Violence was also seen in Puerto Rico surrounding students protests.  An $800 fee is expected to leave 10,000 students unable to attend University of Puerto Rico.  Campus protests led to the arrests of several students who were later released without charges.

The University of Puerto Rico is now under police supervision and a blanket ban is in effect preventing further protests.  Several students have been threatened with expulsion.

Xiomara Caro, a law student at the university of Puerto Rico said that the university hasn’t been transparent throughout the process. She fears that the reality of the policy to be implemented with the fee has less to do with money than with transforming the public university.

Tension is expected to increase as classes resume this week. The struggle is now being called a fight for public education.



The privatization of education is an international trend. Dozens of schools are to be placed under a board of governors in the Punjab region of Pakistan.  Many are saying this is a step toward privatization, but the government claims it is more of a deregulation intended to take the bureaucracy out of higher education and make it more independent.

“You could still make (higher education) independent, you could still take the bureaucracy out of it without taking away the funds,” said Muhamad Ali Jan, lecturer at Lahore University of Management. He said the policies are going into effect because schools need money and international financial institutions have told them to privatize.

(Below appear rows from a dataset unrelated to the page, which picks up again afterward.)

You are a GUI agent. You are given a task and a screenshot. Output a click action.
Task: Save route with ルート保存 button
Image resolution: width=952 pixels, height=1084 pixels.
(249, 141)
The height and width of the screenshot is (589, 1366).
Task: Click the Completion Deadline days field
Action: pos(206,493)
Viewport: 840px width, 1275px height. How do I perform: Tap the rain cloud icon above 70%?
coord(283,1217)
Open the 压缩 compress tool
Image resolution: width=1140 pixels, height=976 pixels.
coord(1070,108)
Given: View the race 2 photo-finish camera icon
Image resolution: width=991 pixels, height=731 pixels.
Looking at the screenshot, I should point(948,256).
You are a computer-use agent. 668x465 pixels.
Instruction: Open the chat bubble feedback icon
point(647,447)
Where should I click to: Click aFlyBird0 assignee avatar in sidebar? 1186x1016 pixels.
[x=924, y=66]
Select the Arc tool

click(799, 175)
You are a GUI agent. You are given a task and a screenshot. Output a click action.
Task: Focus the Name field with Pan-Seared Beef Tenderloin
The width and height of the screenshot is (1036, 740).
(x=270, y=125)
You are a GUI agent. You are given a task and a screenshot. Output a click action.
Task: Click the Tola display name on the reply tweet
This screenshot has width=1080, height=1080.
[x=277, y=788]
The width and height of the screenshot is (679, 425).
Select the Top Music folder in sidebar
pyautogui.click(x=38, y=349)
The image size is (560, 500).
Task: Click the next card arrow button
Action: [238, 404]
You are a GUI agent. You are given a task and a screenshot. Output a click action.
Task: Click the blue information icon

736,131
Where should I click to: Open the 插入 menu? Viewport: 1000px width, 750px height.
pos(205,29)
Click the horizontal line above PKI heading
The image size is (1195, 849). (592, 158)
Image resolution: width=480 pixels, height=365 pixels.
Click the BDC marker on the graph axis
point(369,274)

These are only three of many student protests around the world demonstrating against budget cuts, increased tuition and privatization of education.

Budget cuts are expected to continue in order to minimize national deficits. As such, student protests are also expected to continue.  Protest organizers have attempted to reach out to the working class and other countries for additional support.

“We are individuals, we have individual needs, but that doesn’t mean we can’t organize collectively,” Fry said. “All of our rights have been fought for and won by people, by grass roots movements.”